## Stored data entries:
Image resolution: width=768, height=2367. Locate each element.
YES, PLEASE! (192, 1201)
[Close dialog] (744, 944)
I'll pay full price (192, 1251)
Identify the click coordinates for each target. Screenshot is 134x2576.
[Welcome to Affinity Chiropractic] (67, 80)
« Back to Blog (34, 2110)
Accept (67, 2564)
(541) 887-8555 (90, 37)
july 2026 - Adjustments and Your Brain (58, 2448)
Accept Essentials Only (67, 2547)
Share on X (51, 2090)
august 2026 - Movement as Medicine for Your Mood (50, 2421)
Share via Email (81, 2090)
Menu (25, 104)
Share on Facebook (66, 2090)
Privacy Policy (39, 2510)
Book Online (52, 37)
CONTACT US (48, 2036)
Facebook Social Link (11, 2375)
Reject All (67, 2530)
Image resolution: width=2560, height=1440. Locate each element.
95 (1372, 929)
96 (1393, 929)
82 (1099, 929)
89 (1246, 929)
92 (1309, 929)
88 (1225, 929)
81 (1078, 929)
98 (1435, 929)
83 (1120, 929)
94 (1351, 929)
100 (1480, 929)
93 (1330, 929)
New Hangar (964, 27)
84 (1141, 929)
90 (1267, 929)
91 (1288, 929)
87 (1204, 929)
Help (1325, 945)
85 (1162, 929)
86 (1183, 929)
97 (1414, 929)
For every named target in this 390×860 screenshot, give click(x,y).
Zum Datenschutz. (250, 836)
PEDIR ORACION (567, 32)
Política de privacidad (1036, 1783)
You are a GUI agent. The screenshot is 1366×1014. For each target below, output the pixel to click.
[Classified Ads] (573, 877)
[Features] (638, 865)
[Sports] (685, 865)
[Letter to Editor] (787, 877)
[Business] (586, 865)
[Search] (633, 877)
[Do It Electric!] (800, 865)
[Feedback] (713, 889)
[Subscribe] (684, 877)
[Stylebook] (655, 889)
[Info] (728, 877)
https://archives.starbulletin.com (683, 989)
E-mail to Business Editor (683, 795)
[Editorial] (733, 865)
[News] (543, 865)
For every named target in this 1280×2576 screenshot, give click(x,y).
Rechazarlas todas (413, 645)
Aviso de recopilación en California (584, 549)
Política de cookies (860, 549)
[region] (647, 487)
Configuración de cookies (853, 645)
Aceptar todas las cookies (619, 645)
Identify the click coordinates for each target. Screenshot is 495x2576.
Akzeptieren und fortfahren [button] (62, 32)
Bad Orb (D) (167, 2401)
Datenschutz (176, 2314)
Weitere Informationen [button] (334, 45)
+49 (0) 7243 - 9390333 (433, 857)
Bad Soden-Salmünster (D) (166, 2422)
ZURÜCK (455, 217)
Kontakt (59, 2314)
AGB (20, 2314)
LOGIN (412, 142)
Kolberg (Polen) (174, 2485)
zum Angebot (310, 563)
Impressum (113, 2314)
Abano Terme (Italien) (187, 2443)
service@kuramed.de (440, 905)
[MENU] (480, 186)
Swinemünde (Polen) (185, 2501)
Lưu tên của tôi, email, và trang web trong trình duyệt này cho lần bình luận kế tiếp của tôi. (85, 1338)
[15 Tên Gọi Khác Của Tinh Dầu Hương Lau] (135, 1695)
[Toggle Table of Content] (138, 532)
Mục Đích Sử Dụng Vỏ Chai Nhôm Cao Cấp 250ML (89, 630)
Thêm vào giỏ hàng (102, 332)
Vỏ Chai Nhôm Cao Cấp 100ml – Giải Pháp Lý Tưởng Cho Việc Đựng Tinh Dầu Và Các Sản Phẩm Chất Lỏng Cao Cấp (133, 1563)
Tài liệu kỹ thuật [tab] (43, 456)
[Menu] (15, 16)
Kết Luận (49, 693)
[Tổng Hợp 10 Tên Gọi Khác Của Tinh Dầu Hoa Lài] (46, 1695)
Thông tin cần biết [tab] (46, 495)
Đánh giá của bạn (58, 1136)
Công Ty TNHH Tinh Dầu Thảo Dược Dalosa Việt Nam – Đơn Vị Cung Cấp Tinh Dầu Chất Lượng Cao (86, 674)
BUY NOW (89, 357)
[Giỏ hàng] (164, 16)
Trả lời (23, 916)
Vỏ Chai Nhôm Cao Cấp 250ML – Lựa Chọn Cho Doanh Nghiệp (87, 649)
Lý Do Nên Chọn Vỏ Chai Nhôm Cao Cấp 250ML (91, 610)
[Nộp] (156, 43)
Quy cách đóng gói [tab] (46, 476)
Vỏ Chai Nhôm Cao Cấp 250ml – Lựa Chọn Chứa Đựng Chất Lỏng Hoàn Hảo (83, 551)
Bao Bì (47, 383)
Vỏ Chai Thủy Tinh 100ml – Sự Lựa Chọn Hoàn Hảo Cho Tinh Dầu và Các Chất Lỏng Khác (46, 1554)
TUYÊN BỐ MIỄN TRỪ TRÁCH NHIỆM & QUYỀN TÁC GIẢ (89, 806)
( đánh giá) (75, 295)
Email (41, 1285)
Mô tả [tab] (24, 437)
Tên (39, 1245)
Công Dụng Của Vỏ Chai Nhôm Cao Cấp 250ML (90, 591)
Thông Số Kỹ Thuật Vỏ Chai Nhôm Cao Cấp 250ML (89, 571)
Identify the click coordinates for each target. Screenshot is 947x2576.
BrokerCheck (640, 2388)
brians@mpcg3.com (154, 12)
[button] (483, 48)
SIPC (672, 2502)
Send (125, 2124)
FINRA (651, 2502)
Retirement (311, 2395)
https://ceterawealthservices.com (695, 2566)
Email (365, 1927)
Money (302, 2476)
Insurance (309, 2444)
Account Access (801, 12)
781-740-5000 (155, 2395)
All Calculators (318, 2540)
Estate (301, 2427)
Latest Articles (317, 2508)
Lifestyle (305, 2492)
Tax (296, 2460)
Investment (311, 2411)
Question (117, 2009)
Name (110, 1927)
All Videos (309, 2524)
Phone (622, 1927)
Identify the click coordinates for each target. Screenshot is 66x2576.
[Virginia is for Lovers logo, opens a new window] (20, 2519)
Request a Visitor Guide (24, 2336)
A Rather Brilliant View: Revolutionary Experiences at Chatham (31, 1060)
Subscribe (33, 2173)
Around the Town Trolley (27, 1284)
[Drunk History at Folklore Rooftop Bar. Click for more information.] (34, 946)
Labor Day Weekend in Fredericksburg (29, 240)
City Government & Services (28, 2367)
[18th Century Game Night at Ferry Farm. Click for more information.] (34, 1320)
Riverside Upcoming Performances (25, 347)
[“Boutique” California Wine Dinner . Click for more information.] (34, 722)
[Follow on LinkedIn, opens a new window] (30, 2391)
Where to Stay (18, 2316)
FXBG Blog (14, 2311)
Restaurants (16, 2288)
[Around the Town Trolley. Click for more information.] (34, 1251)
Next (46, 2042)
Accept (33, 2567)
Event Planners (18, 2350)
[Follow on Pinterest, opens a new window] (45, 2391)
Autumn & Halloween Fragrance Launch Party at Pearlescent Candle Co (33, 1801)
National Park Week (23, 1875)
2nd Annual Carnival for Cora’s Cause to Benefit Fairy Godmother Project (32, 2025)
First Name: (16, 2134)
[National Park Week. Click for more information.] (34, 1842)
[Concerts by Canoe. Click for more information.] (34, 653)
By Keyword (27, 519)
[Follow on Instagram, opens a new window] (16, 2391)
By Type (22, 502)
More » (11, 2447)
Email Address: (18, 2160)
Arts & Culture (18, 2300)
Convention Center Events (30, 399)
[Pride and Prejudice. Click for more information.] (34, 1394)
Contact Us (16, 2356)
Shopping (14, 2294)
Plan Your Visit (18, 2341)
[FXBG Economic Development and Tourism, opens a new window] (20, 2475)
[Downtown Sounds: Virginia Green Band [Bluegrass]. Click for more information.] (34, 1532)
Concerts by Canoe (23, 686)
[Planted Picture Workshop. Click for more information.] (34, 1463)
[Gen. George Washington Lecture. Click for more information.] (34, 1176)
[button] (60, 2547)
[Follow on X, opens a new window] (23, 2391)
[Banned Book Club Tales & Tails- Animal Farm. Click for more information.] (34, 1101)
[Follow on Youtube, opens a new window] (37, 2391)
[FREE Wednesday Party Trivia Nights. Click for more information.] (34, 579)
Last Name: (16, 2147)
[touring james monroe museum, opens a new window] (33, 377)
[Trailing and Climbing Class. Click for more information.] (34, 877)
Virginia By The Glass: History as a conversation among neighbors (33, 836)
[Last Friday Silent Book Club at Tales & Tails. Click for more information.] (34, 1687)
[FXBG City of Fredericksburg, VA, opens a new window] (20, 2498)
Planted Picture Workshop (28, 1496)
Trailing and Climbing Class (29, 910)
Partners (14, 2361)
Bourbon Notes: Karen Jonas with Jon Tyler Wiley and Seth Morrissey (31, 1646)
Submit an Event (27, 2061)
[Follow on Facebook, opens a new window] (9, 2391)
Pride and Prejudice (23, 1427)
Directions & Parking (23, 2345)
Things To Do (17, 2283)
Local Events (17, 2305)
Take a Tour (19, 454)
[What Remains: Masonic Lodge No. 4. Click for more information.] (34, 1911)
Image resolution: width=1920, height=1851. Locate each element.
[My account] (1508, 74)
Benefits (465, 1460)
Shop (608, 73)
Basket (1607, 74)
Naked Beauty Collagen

## Work request:
Could you restate word for word the lines above from the one containing "Virginia By The" through the one containing "Submit an Event (27, 2061)", both included, and nothing else?

## Output for this exercise:
Virginia By The Glass: History as a conversation among neighbors (33, 836)
[Last Friday Silent Book Club at Tales & Tails. Click for more information.] (34, 1687)
[FXBG City of Fredericksburg, VA, opens a new window] (20, 2498)
Planted Picture Workshop (28, 1496)
Trailing and Climbing Class (29, 910)
Partners (14, 2361)
Bourbon Notes: Karen Jonas with Jon Tyler Wiley and Seth Morrissey (31, 1646)
Submit an Event (27, 2061)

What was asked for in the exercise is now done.